Author: Richard Lumsden
Genre: General Fiction
Format: Paperback 480 pages
Release Date: 24 January 2019
Publisher: Tinder Press
My huge thanks to Caitlin Raynor at Headline and Tinder Press for sending me an advance review copy of this book. Opinions expressed in this review are completely my own.
I remember my dreams but not where they start.
Further back, I recall some of yesterday and the day before that. Then everything goes into a haze.
Fragments of memories come looming back like red London buses in a pea-souper.
Time plays funny tricks these days.
I wait for the next memory. I wait and I wait.
At 117 years old, Billy Binns is the oldest man in Europe and he knows his time is almost up. But Billy has a final wish: he wants to remember what love feels like one last time. As he looks back at the relationships that have shaped his flawed life – and the events that shaped the century – he recalls a life full of hope, mistakes, heartbreak and, above all, love.

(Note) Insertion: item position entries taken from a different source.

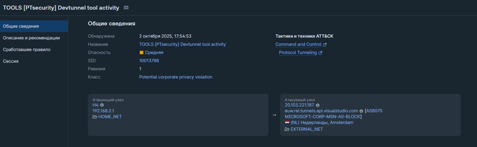Click the SID link 10013788
This screenshot has width=477, height=147.
[x=149, y=61]
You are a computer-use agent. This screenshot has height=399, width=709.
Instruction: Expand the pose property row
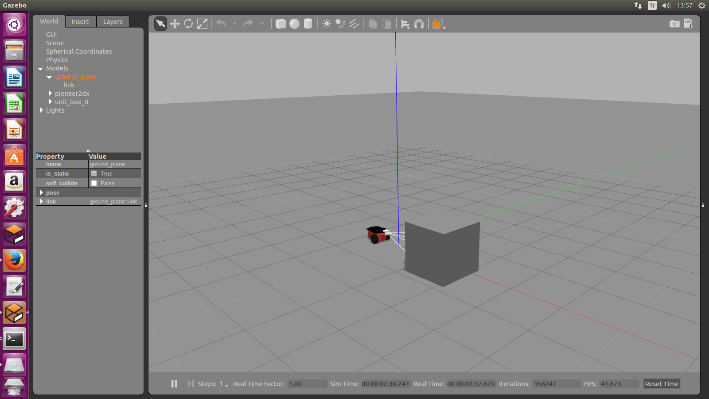[42, 193]
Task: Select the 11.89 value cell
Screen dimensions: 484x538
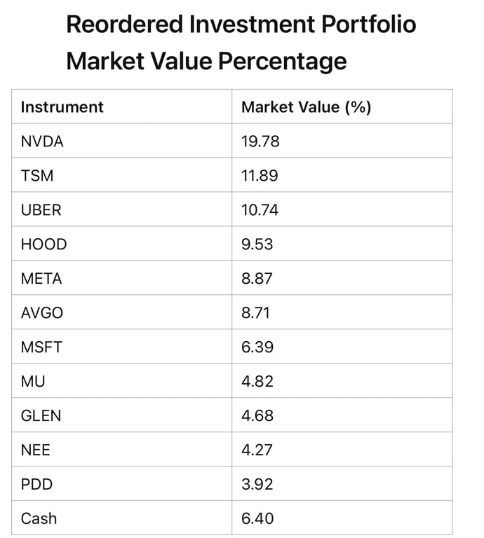Action: coord(260,176)
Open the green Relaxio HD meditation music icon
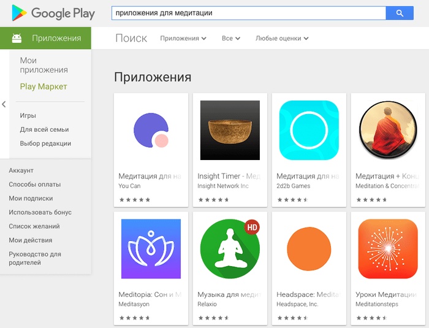The image size is (429, 328). 230,248
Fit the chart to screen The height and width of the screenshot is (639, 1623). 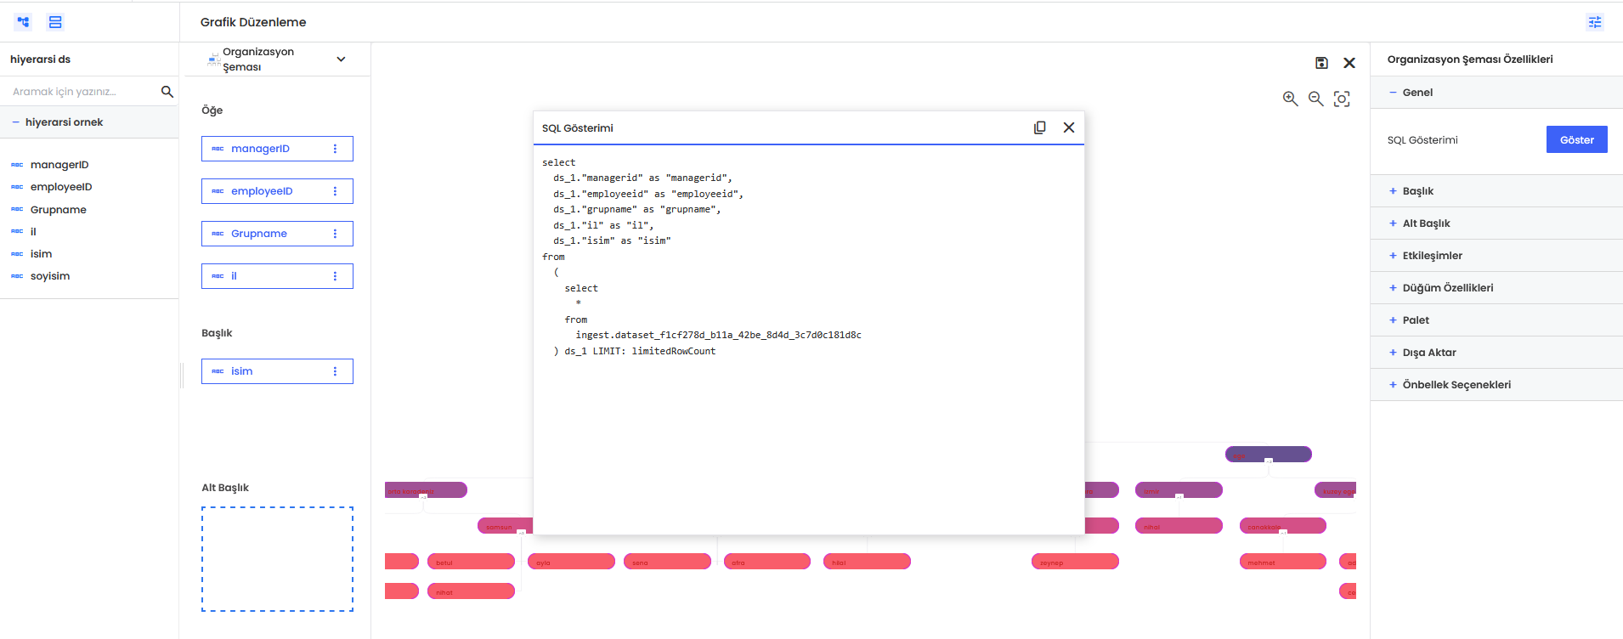pyautogui.click(x=1342, y=99)
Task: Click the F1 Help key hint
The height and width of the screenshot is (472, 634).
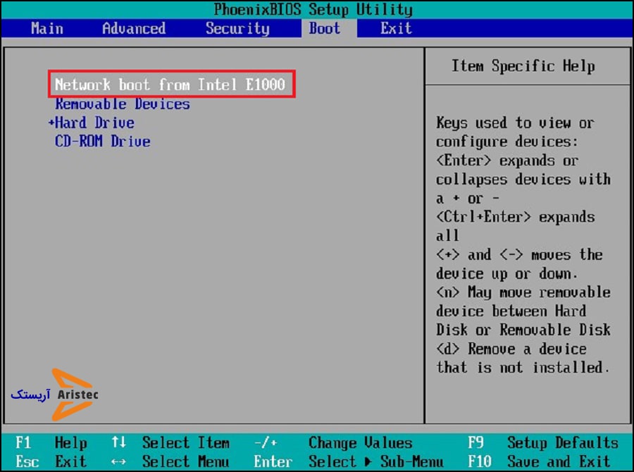Action: [x=51, y=443]
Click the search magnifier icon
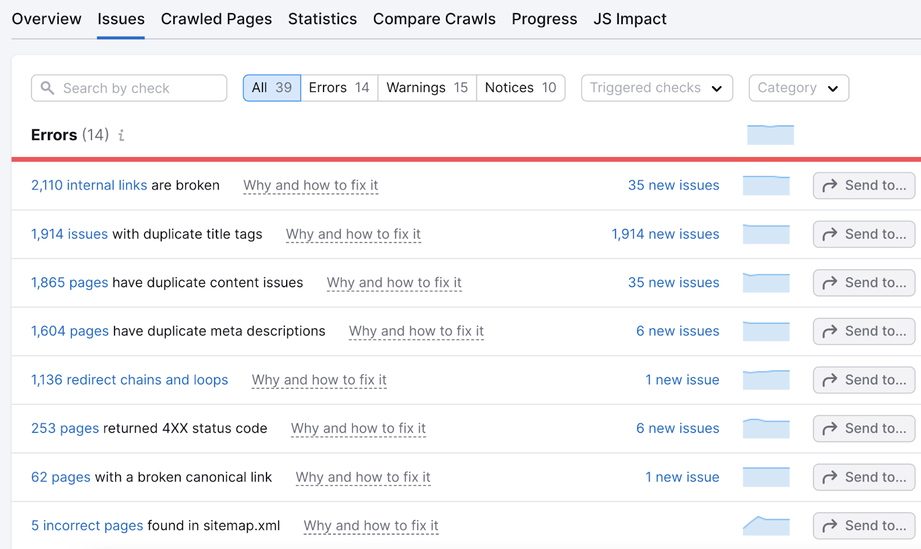921x549 pixels. (x=48, y=87)
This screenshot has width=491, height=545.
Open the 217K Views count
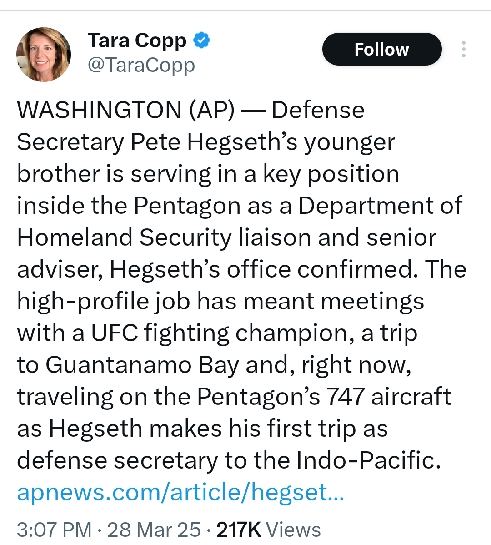coord(268,530)
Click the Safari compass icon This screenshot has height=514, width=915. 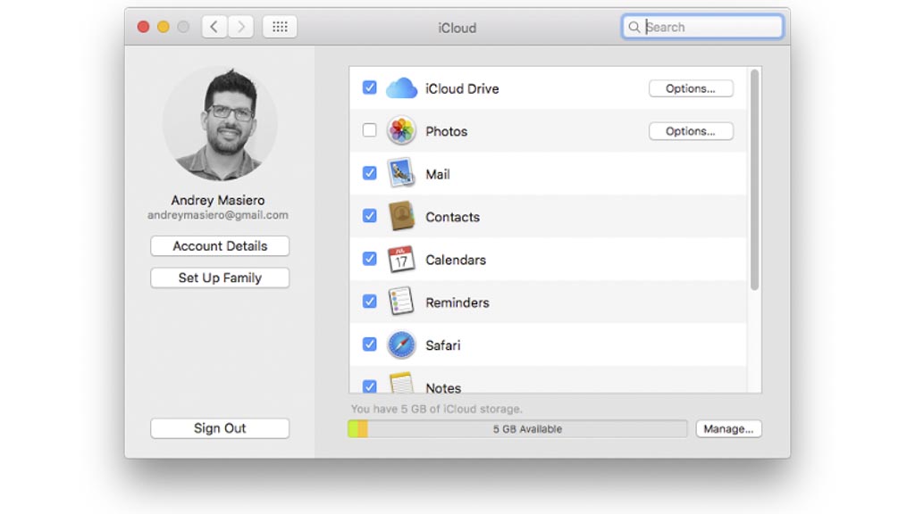click(401, 345)
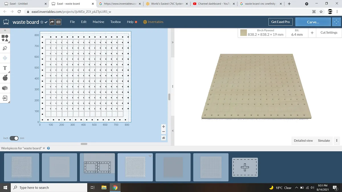Screen dimensions: 342x192
Task: Click the share project arrow icon
Action: pos(52,22)
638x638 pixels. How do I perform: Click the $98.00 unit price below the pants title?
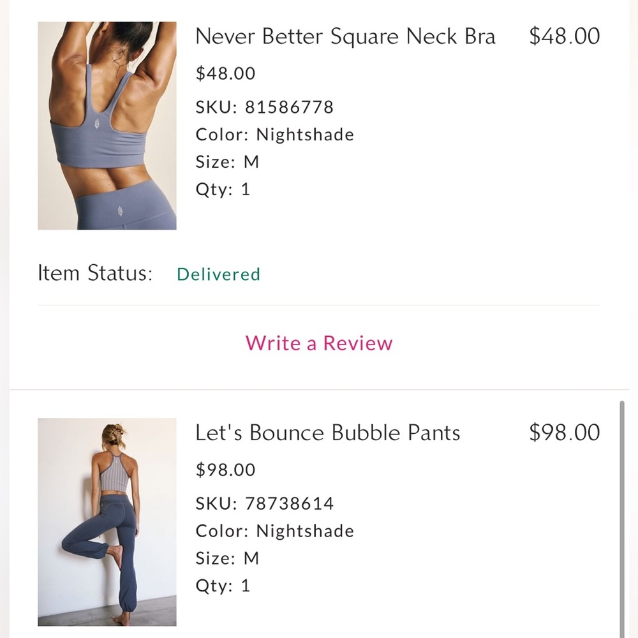(x=225, y=470)
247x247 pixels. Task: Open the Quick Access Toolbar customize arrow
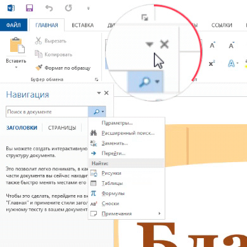pos(88,8)
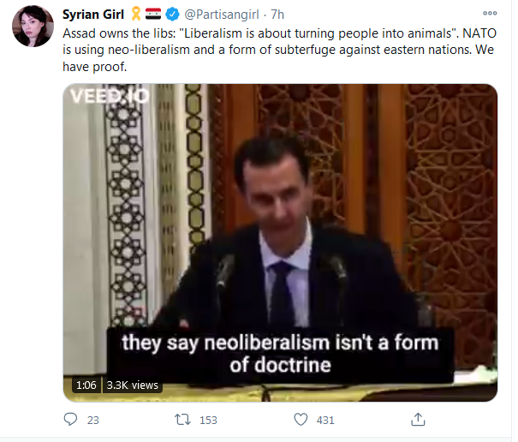The height and width of the screenshot is (442, 518).
Task: Click the yellow ribbon emoji icon
Action: 136,15
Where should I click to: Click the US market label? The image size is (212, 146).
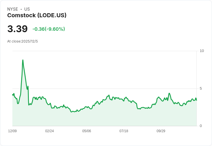click(x=27, y=9)
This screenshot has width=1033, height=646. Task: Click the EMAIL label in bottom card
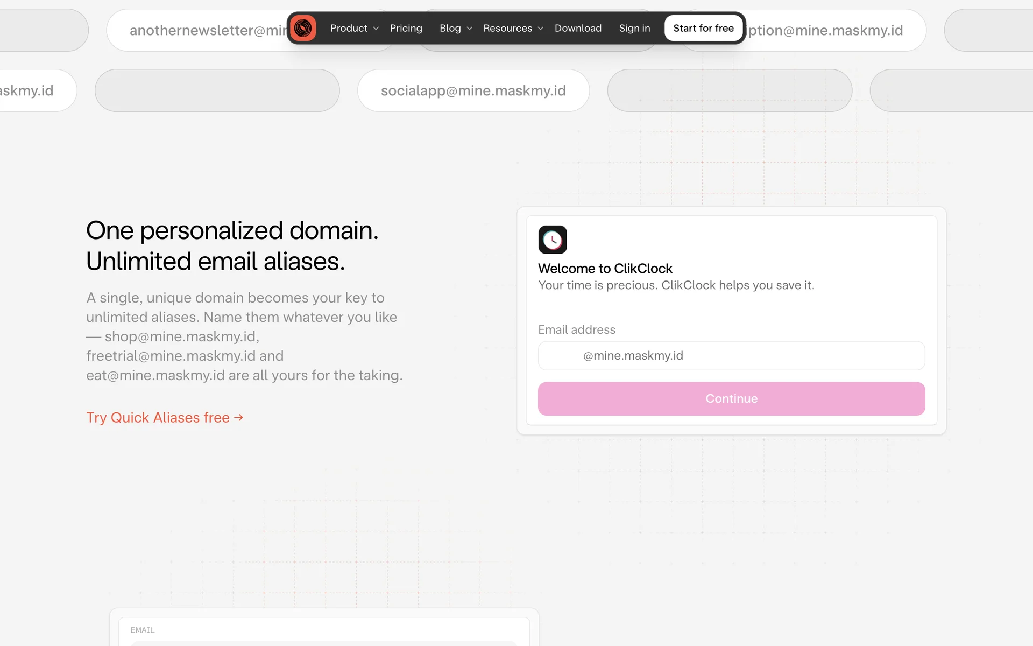143,630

I enjoyed this book far more than I initially thought I would. The concept seemed quite quaint, but it’s a step away from anything I would normally pick up for myself. Having said that though, I’m really glad I did as I thought this was a really heart-warming read.
Billy Binns is an incredibly old gentleman who lives in The Cedars nursing home. He passes his time contemplating when he will take his last breath as he slowly watches residents come and go around him. It sounds fairly morbid, but as he does this he also reflects on his life and the loves he has had during his 117 years.
I found it really interesting reading back to what Billy’s life was like back in the early decades of the 1900’s. Everything was just so different from what it’s like now, their way of life, the clothes they wore, the jobs they kept, all the way down to the language they used is just a life apart from what I know.
The book is told solely as a narrative from Billy and flits back and forth between his memories and his present time in the nursing home. At times it was slightly confusing as to whether I was reading a memory or a time from the nursing home until I was a few sentences into said paragraph as there didn’t seem to be any particular order to whether we were reading in present or past tense. However, I guess you could say this is in fitting with reading a 117 year old’s account, as I’m sure their memory would be very fleeting between the past and present with no necessary rhyme or reason.
I found this a really enjoyable easy read with some really nice moments in it. There are some sad moments, after all, who could live to 117 with only happy memories, however Billy is a character I really warmed to. It made me wonder what I will think about should I hopefully live to a ripe old age and what significant memories I will have of my life.
About the Author
Richard Lumsden has worked as an actor, writer and composer in television, film and theatre for 30 years. As an actor his films include Downhill, Sightseers, Sense & Sensibility and The Darkest Hour, as well as numerous television shows and theatre productions. The Six Loves of Billy Binns is his first novel.